**Task details**
Pick out every line in the records below that contains the word "Support", and copy each of those lines in full.

**Supplied data**

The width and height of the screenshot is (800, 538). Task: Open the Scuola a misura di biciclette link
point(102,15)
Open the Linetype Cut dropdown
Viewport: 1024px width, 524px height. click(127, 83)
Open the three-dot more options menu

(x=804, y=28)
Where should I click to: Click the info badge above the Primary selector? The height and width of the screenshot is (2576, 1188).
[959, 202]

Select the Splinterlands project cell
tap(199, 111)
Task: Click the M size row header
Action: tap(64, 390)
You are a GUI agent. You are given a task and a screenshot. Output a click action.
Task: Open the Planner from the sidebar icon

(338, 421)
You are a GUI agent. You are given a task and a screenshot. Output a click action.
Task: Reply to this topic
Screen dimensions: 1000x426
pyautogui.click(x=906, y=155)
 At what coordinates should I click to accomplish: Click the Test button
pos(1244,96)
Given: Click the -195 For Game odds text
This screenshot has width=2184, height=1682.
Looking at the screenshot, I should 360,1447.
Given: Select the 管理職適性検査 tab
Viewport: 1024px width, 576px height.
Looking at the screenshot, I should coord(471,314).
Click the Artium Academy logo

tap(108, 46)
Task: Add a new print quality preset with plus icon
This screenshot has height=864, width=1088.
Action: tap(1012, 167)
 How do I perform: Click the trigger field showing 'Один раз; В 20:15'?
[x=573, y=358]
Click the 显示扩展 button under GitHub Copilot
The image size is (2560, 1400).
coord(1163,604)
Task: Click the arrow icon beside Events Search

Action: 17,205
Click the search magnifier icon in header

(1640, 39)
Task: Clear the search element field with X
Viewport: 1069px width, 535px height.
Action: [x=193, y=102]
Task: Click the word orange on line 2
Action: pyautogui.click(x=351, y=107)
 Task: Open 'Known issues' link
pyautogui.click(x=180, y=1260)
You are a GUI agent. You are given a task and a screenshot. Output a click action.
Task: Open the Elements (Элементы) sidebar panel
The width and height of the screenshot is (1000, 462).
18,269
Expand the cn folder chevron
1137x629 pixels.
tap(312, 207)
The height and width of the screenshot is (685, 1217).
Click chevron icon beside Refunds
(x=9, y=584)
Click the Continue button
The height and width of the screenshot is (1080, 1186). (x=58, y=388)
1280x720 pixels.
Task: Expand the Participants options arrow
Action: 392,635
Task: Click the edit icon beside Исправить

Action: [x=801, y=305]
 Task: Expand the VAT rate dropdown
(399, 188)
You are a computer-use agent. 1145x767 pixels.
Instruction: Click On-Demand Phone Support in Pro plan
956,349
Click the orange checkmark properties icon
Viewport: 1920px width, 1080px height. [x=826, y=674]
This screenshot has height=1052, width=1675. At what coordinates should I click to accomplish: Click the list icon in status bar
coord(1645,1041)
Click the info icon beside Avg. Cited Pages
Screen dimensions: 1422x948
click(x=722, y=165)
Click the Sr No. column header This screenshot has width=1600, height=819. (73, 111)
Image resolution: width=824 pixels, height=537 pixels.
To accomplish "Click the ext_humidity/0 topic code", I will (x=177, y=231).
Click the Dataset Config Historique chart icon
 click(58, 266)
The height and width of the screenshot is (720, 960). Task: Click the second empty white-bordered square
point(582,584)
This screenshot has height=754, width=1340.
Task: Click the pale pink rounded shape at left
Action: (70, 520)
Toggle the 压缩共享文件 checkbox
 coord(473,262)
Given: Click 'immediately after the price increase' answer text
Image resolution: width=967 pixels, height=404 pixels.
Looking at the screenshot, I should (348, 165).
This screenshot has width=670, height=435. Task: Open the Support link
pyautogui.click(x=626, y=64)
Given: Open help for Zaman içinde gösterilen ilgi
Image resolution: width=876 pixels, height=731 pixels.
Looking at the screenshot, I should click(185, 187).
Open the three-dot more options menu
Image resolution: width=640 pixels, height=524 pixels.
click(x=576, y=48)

**Answer in full**
Instruction: Click On-Demand Phone Support in Pro plan
This screenshot has width=670, height=435. Task: Open the Support link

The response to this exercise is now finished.